Monday, December 21, 2015

Rust is proving very difficult to learn

Once upon a time, I wrote and shipped C code used by millions of users.

I now write Java code professionally and have shipped code to even more than that number of users. (In fact, in the almost ancient past, I worked on Blogger itself but I've gotten way better at Java since then.)

However, Rust is proving kind of difficult for me to learn. See my previous post where I did write a pretty simple Rust program, to only print unique lines from stdin. This "unique" program is my "hello world" as it is a useful real world program.

Since I have lots of experience with writing compilers (back in my C code days and at "university"), I thought it would be interesting to create an interpreted language using Rust as the problem itself is very well known to me and thus writing an interpreter in Rust would give me a chance to write a real Rust program where I could concentrate on learning the Rust language and not so much about learning a new problem domain.

So, I've spent maybe 3-4 hours writing a "tokenizer" and now I'm trying to write a parser (a recursive decent parser) in Rust. These additional 2 hours have not gotten me very far - basically nothing to show for it except questions!

Whereas the tokenizer went ok (mostly because I found this: https://github.com/servo/rust-cssparser/blob/master/src/tokenizer.rs), the parser is proving much more difficult!

What I'm going to do now is some rubber duck debugging and let you guys see how this works out. (See https://en.wikipedia.org/wiki/Rubber_duck_debugging ).


Question 1

Why do I need to use Token::WhiteSpace instead of just WhiteSpace in a match statement (for an enum) like the code I was looking at?

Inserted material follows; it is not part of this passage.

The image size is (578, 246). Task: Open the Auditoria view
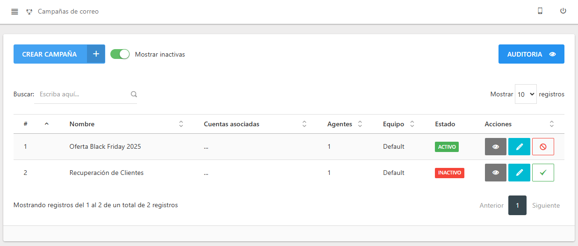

I've now answered this question thanks to the rubber duck: I was simply missing this critical construct:

use self::Token::*;

What's kind of funny in Java, when you switch on an enum, you are forced to use the raw enum name and can't even fully qualify it if you wanted to, and here I was expecting the language with better "inference-ing" to do this on my behalf (because an example or two looked like it did this). This isn't a major criticism, though certainly a minor one. (Rust seems to use scope in lots of ways to make stuff less ambiguous and this probably fits well into how the language designers thought of this - just more unusual coming from Java.).

By the way, that use statement at first was a disaster! I got a whole bunch of errors I didn't have before when using it.

Hmm, why:

Before:

#[derive(PartialEq, Debug, Clone)]
pub enum Token {
    WhiteSpace(Box<String>),
    Comment(Box<String>),
    Delimiter(Box<String>),
    Symbol(Box<String>),
    String(Box<String>),
    Word(Box<String>),
    Error(Box<String>),
}

After:

use self::Token::*;

#[derive(PartialEq, Debug, Clone)]
pub enum Token {
    WhiteSpace(Box<String>),
    Comment(Box<String>),
    Delimiter(Box<String>),
    Symbol(Box<String>),
    String(Box<String>), // Doh! Look at the name of the token!
    Word(Box<String>),
    Error(Box<String>),
}

Obviously I should rename the enum value String to say StringLiteral so that the standard String class doesn't get confused with my enum value.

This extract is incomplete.